#### [ABOUT THIS EXERCISE]
What lines of the data hold the string "size"? Pull each one out.

#### [GIVEN INFORMATION]
◆ ◆ ◆ ◆ ◆ ◆ ◆
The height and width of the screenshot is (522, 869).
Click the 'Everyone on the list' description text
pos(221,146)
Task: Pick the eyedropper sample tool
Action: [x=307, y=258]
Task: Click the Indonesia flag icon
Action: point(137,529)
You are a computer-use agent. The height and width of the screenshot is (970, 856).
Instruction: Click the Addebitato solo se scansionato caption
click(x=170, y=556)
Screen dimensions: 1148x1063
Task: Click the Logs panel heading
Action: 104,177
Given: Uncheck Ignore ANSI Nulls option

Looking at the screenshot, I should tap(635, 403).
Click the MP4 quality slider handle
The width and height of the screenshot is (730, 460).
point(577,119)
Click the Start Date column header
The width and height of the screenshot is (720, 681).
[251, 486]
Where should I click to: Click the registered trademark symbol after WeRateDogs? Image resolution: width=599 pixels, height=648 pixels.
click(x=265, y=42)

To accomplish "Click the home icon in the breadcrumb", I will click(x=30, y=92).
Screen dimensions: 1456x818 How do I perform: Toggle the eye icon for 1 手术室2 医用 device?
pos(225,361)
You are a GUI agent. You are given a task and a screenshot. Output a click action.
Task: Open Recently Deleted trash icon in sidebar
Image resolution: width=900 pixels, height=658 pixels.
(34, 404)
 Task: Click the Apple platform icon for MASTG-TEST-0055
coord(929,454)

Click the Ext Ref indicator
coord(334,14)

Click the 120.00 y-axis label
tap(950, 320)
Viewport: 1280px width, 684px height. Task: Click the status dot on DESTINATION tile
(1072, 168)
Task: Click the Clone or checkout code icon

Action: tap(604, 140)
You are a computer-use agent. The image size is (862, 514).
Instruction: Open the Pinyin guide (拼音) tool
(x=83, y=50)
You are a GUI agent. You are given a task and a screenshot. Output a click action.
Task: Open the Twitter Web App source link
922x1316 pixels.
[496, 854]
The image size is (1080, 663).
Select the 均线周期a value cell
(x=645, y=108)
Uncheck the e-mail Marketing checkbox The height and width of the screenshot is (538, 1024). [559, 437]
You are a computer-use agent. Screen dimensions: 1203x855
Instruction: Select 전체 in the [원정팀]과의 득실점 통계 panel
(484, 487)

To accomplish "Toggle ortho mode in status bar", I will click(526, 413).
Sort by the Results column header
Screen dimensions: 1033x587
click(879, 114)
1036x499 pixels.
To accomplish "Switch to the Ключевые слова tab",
◆ ◆ ◆ ◆ ◆ ◆ ◆
#### [OUTPUT OF THE TASK]
You are a computer-use agent. The image size is (862, 514).
The image size is (1080, 663).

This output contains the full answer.